Since that might take a long time, [PATCH 2/8] can reduce number of tasks when
the allocating threads can wait for OOM victims.

But I still cannot catch what you are saying. You are saying that we should not
disable preemption while crawling all tasks in order to select a new OOM victim,
aren't you? Then, why are you complaining that "It might help with !PREEMPT but
still doesn't solve any problem." ? Are you saying that we should disable
preemption while crawling all tasks in order to select a new OOM victim?

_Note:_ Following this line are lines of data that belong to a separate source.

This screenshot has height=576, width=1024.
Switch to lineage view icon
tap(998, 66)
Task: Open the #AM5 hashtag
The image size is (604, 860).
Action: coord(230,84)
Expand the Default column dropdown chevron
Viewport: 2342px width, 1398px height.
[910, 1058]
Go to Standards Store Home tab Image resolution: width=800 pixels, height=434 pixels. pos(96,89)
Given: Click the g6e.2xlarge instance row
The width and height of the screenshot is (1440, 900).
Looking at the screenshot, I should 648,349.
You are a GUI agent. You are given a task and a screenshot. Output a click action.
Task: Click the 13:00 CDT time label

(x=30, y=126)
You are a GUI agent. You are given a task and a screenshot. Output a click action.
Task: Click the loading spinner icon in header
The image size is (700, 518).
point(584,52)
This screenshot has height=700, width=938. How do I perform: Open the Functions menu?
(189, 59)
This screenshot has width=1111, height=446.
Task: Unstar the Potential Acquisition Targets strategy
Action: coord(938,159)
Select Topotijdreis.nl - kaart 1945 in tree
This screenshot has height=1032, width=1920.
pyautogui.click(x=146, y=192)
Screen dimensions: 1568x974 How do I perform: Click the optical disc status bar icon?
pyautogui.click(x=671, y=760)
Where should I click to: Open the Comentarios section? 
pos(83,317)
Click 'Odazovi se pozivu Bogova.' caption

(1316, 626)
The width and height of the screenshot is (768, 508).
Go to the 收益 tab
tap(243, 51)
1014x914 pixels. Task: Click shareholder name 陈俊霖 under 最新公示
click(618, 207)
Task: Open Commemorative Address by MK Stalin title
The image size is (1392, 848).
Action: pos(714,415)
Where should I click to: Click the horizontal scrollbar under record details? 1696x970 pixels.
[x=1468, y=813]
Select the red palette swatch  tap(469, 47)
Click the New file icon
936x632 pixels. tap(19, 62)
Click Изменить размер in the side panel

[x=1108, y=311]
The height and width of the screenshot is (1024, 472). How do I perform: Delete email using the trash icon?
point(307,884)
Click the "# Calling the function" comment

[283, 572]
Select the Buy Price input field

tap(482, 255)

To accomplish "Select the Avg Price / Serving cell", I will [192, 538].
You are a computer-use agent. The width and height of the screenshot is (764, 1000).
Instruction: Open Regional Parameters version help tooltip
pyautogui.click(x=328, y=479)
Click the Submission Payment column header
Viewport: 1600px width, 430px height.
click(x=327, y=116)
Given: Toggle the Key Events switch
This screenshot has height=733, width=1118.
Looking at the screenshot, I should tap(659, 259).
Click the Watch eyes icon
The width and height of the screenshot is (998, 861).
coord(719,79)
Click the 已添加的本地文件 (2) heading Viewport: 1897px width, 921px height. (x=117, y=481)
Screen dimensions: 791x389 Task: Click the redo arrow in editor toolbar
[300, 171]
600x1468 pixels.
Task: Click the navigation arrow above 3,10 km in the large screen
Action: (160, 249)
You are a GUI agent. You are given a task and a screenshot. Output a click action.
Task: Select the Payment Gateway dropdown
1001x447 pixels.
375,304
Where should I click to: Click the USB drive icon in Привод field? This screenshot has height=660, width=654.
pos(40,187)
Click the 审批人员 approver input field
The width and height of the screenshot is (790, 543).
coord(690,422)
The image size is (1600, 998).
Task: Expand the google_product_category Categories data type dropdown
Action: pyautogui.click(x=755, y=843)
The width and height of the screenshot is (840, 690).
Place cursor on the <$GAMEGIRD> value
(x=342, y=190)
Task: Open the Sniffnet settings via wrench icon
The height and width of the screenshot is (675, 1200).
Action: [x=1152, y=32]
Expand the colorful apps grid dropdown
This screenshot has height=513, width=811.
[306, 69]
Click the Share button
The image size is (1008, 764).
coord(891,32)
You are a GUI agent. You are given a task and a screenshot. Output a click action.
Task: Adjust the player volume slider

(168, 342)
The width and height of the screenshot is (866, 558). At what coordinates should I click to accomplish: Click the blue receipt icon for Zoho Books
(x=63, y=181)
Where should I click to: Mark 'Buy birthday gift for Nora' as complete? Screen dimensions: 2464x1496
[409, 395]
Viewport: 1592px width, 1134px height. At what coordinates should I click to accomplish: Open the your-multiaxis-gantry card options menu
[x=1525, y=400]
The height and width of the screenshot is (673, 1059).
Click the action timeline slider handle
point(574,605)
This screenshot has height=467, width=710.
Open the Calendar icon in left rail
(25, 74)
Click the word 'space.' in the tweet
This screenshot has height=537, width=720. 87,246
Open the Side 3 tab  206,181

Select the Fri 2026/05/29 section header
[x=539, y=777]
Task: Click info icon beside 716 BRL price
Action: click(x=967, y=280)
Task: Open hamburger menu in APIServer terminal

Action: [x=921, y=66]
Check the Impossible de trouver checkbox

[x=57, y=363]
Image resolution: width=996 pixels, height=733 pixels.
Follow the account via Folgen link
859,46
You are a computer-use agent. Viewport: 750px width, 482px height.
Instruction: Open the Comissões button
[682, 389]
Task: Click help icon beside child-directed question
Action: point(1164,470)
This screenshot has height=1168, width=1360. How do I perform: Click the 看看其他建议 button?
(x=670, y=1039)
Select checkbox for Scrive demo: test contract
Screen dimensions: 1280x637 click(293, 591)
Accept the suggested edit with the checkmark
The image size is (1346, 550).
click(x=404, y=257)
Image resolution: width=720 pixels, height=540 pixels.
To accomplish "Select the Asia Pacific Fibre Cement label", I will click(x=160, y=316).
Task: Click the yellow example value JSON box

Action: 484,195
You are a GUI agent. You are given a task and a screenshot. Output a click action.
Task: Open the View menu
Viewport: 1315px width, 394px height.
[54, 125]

(By the way, I think we can crawl all tasks in order to select a new OOM victim
without oom_lock held, provided that we recheck with oom_lock held whether somebody
else selected an OOM victim which current thread can wait for. That will be part of
[PATCH 7/8].)

>  
> > > > > > You fail to explain why is this approach more appropriate and how you
> > > > > > have settled with your current tuning with 3s timeout etc...
> > > > > > 
> > > > > > Considering how subtle this whole area is I am not overly happy about
> > > > > > another rewrite without a really strong reasoning behind. There is none
> > > > > > here, unfortunately. Well, except for statements how I reject something
> > > > > > without telling the whole story etc...
> > > > 
> > > > However, you are not understanding [PATCH 1/8] correctly. You are simply
> > > > refusing my patch instead of proving that removing the short sleep _is_ safe.
> > > > Since you don't prove it, I won't remove the short sleep until [PATCH 8/8].
> > > 
> > > No, you are misunderstanding my point. Do not fiddle with the code you
> > > are not willing to understand. The whole sleeping has been done
> > > optimistically in the oom path. Removing it perfectly reasonable with
> > > the current code. We do have preemption points in the reclaim path. If
> > > they are not sufficient then this is another story. But no sane design
> > > relies on random sleeps in the OOM path which is probably the most cold
> > > path in the kernel.
> > 
> > I split into [PATCH 1/8] and [PATCH 8/8] so that we can revert [PATCH 8/8] part
> > in case it turns out that removing the short sleep affects negatively.
> 
> And again, if you read what I wrote and tried to think about it for a
> while you would understand that reverting that would be a wrong
> approach. I am not going to repeat myself again and again. Go and try to
> reread and ask if something is not clear.

If you believe that schedule_timeout_*() in memory allocating path is wrong,
immediately get rid of all sleeps except should_reclaim_retry(). For example,
msleep(100) in shrink_inactive_list(), congestion_wait(BLK_RW_ASYNC, HZ/50) in
do_writepages(). Unless you do that now, I won't agree with removing the short
sleep for the owner of oom_lock. Current code is not perfect enough to survive
without short sleep.

Again, you are maliciously blocking me without admitting the fact that vast
majority of OOM victims can tear down themselves only if we don't deprive OOM
victims of CPU resources. What I worry is depriving OOM victims of CPU resources
by applying [PATCH 8/8].

> 
> > You are still not proving that combining [PATCH 1/8] and [PATCH 8/8] is safe.
> > Note that "reasonable" and "safe" are different things. We are prone to make
> > failures which sounded "reasonable" but were not "safe" (e.g. commit
> > 212925802454672e "mm: oom: let oom_reap_task and exit_mmap run concurrently").
> 
> We will always fail like that if the design is not clear. And random
> sleeps at random places just because we have been doing that for some
> time is not a design. It's a mess. And we have been piling that mess in
> the oom path for years to tune for very specific workloads. It's time to
> stop that finally! If you have an overloaded page allocator you simply
> do not depend on a random sleep in the oom path. Full stop. If that is
> not clear to you, we have not much to talk about.

You can try that after [PATCH 1/8] is applied.
After all, you explained no valid reason we cannot apply [PATCH 1/8] now.